I want to strip a SOAP envelope from a message to get at the XML in the body.
I attempted the following;
String strippedOfEnvelopedHeader = msg.replaceAll("(?s)(?i)<(.*):Envelope.*<\1:Body>", "");
I thought that this would stip out the SOAP envelope, specifically the header, from a message like;
<soapenv:Envelope xmlns:soapenv='http://schemas.xmlsoap.org/soap/envelope/'>
<env:Header xmlns:env='http://schemas.xmlsoap.org/soap/envelope/' xmlns:xsi='http://www.w3.org/2001/XMLSchema-instance'/>
<soapenv:Body>
<myXML> stuff is here</myXML>
</soapenv:Body>
</soapenv:Envelope>
which should result in;
<myXML> stuff is here</myXML>
</soapenv:Body>
</soapenv:Envelope>
However, the group back-reference does not seem to work.
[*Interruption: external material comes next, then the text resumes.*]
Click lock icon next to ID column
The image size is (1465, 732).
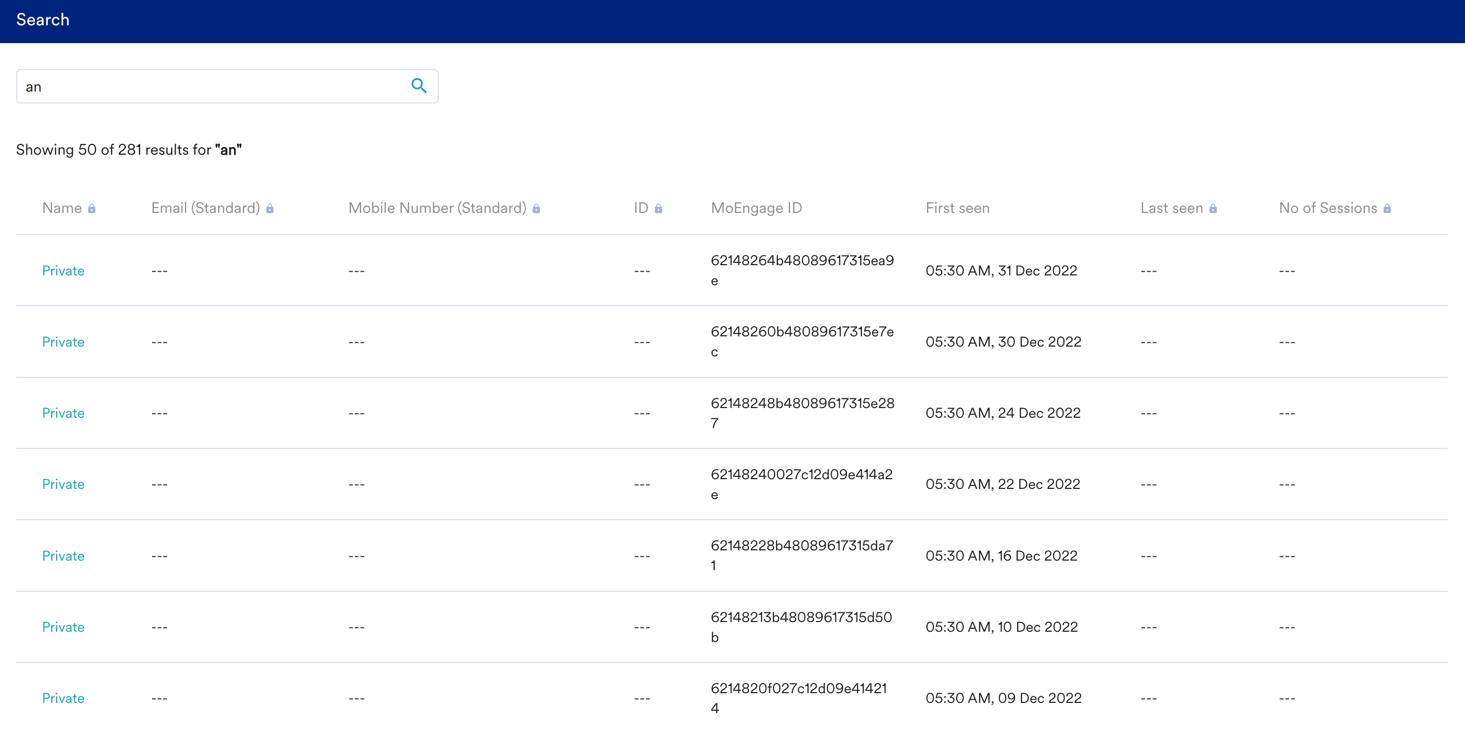[x=658, y=209]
If I replace both the capture group and the back-reference the substitution works fine;
String strippedOfEnvelopeHeader = msg.replaceAll("(?i)(?s)<soapenv:Envelope.*<soapenv:Body>", "");
I think I can guess the problem, the capture group is being greedy and grabbing the entire message and thus failing the match.
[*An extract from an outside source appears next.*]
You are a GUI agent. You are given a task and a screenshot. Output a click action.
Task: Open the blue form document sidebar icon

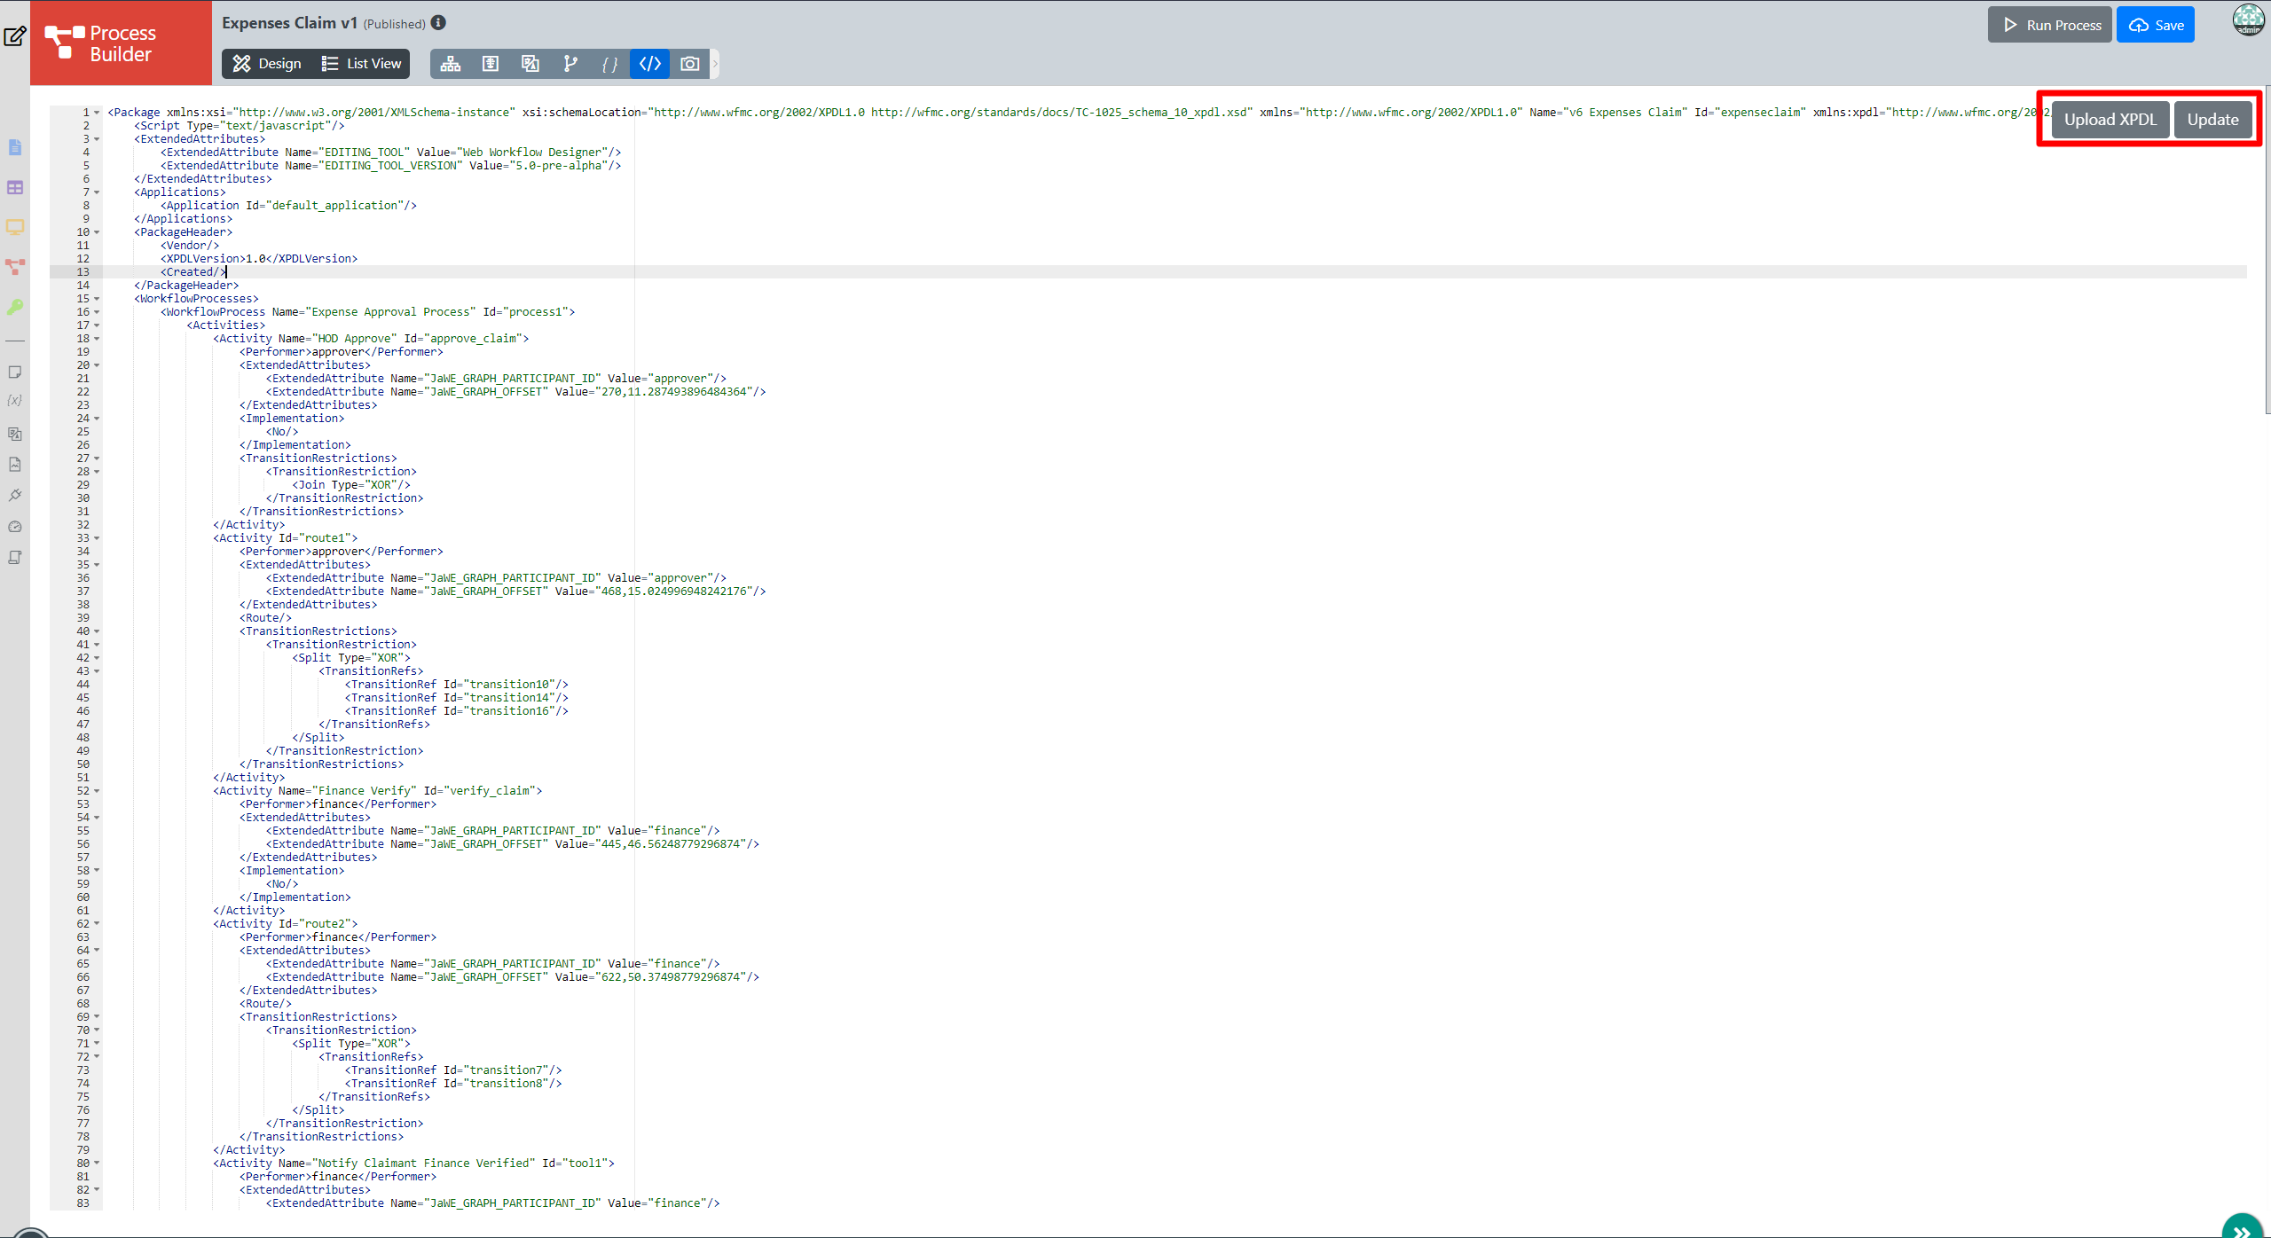[x=15, y=147]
But the solution evades me.
Any ideas?
Try 2 backslashes
You need 2 because
\1itself is already a special escape sequence to Java. Therefore it will be decoded into the character U+0001 before feeding to the regex engine. You need to protect it by adding one more backslash.(And the usual “don’t parse XML with Regex” warning follows…)